Coral restoration projects are also playing a growing role. Several resorts and NGOs in the Maldives operate coral nursery programmes, growing fragments of resilient coral species on underwater frames and transplanting them to degraded reefs. While these projects cannot restore reefs at the scale of natural recovery, they can accelerate regrowth in key areas and serve as powerful tools for education and engagement.
What Visitors Should Know
If you visit the Maldives, you may see signs of past bleaching — patches of dead coral framework overgrown with algae, or areas where the reef appears less colourful than photographs from decades past. This does not mean the reefs are not worth visiting. Even recovering reefs teem with life, and many sites have regained impressive coral cover and diversity.
There are several things you can do as a responsible visitor.
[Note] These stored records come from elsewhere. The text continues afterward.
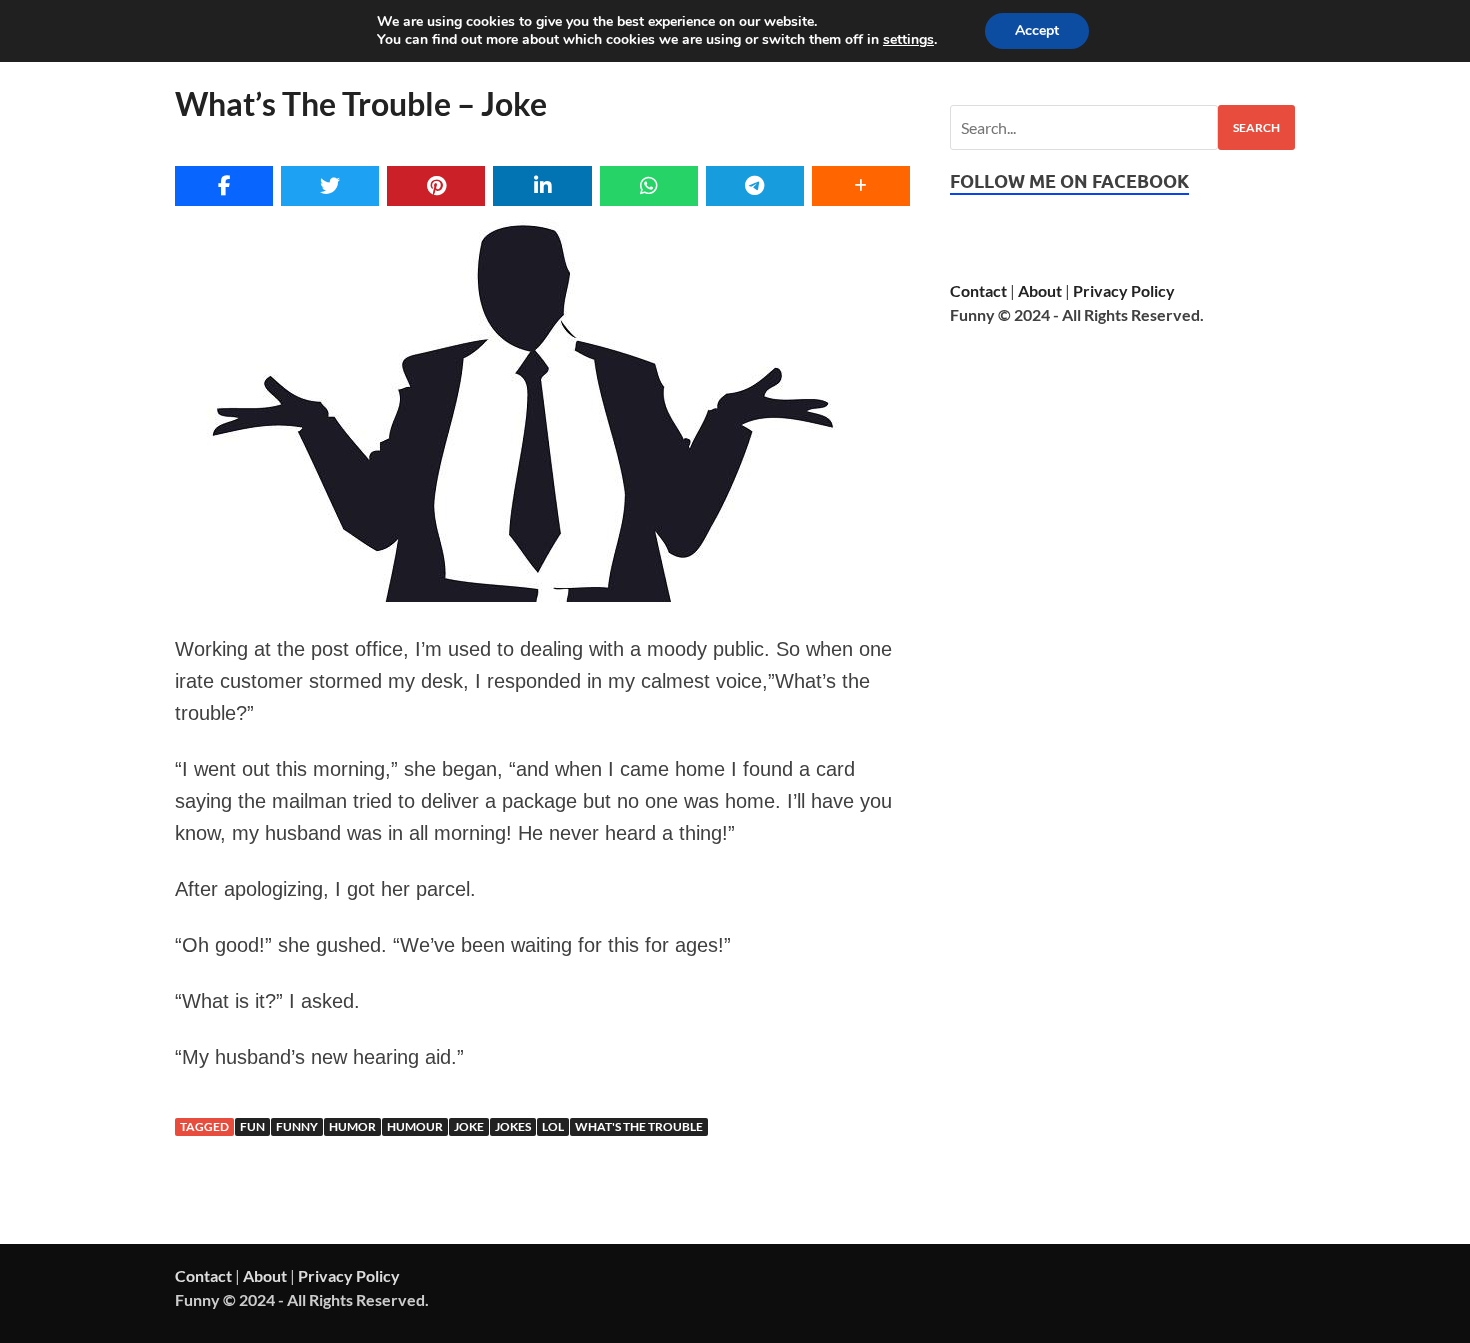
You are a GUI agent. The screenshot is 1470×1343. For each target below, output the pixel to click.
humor (352, 1126)
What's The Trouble (639, 1126)
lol (553, 1126)
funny (297, 1126)
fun (252, 1126)
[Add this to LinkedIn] (542, 186)
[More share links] (861, 186)
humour (415, 1126)
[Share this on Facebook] (224, 186)
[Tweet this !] (330, 186)
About (1040, 290)
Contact (978, 290)
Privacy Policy (1124, 290)
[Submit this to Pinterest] (436, 186)
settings (908, 40)
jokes (513, 1126)
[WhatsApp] (649, 186)
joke (469, 1126)
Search (1256, 127)
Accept (1037, 30)
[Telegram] (755, 186)
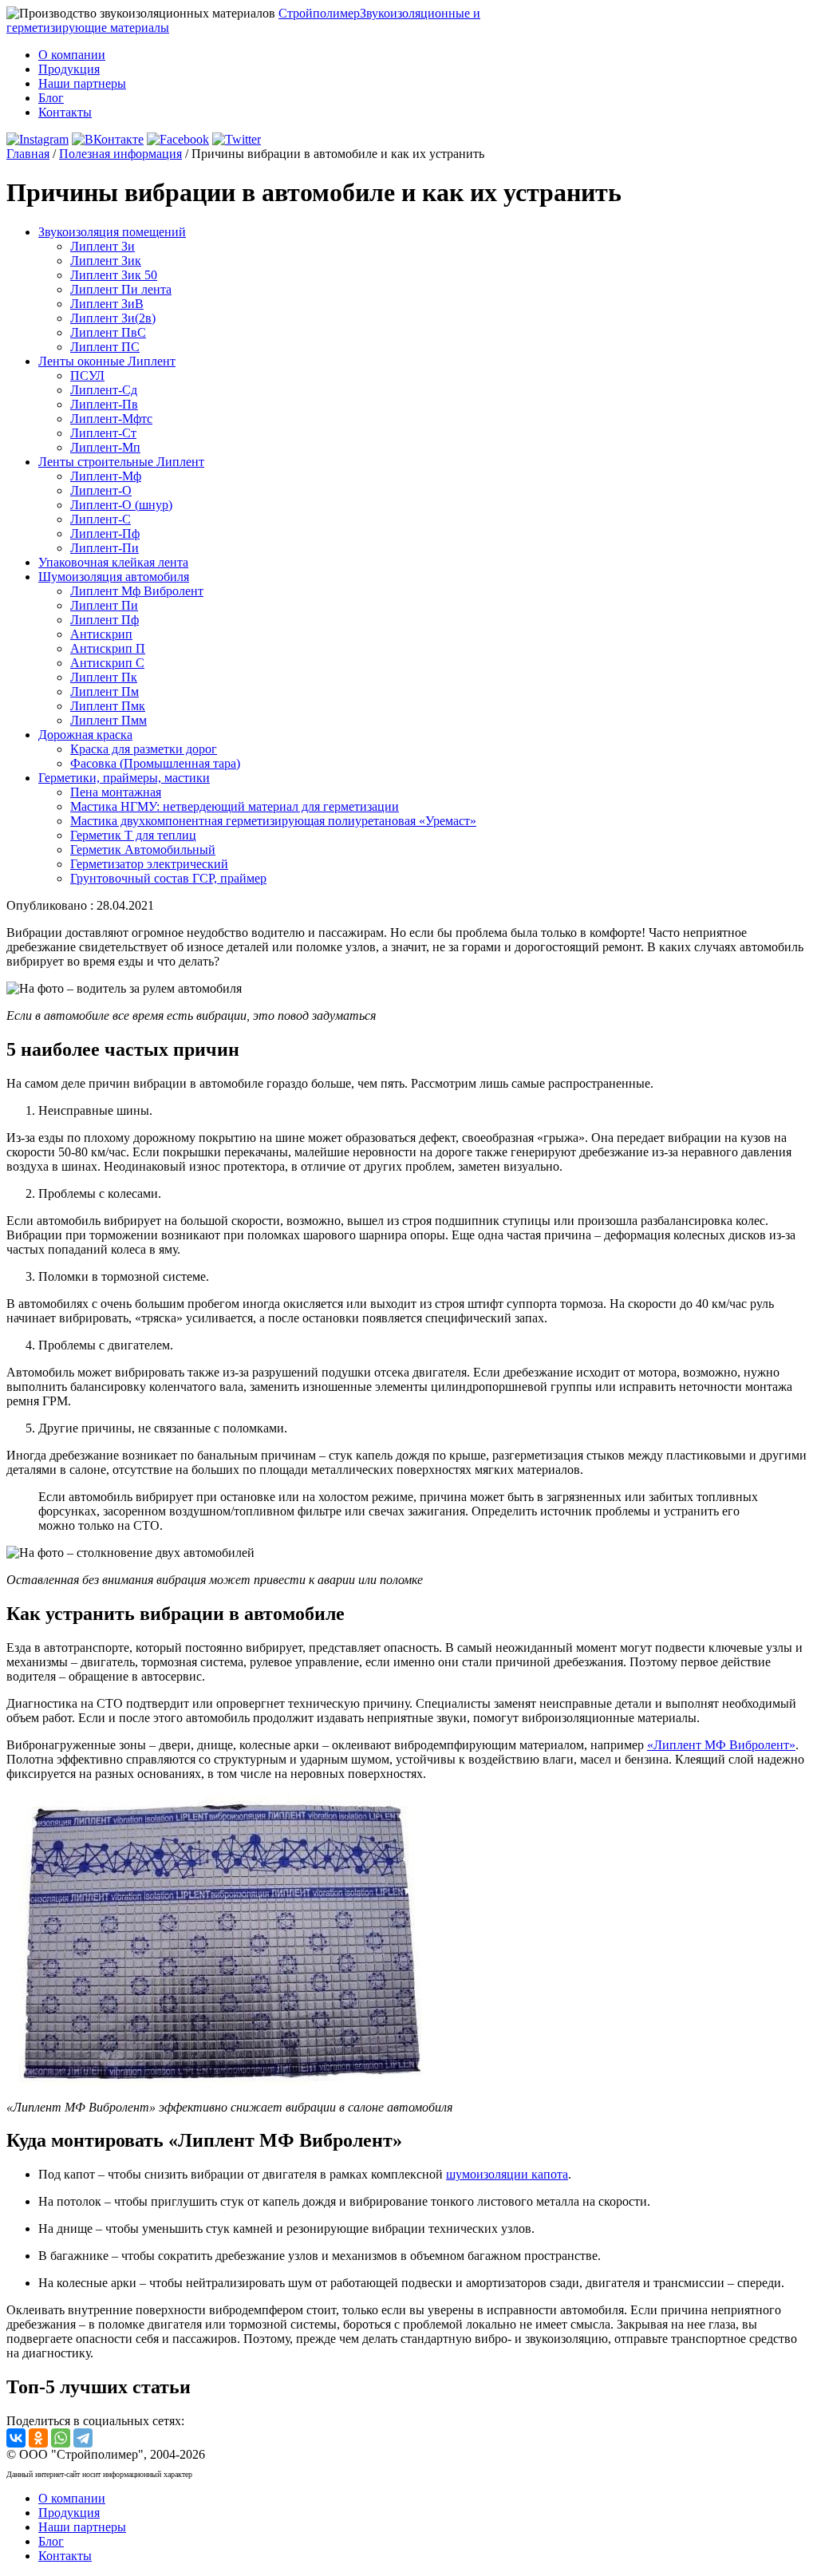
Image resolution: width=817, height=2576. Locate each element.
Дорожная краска (85, 734)
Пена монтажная (115, 792)
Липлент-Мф (105, 476)
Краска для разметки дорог (143, 749)
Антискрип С (107, 663)
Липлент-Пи (104, 548)
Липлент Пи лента (121, 289)
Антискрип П (107, 648)
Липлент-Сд (103, 390)
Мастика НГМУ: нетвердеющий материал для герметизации (234, 806)
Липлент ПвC (108, 332)
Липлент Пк (103, 677)
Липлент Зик (105, 260)
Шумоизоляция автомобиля (113, 576)
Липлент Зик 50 (113, 275)
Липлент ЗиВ (107, 303)
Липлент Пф (104, 619)
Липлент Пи (104, 605)
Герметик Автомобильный (142, 849)
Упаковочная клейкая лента (113, 562)
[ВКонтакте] (16, 2438)
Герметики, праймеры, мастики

Avoid touching, standing on, or collecting coral — even dead fragments, as these provide substrate for new coral growth. Use reef-safe sunscreen that does not contain oxybenzone or octinoxate, chemicals linked to coral stress. Choose snorkel and dive operators who follow sustainable practices and support conservation programmes. And consider the carbon footprint of your travel — the single most important factor in the long-term survival of coral reefs worldwide is reducing greenhouse gas emissions.
Many resorts now offer guided reef ecology tours where marine biologists explain the state of the house reef, point out signs of recovery, and describe the ecosystem's interconnections. These experiences can turn a holiday into a genuinely educational encounter with one of the planet's most urgent environmental challenges.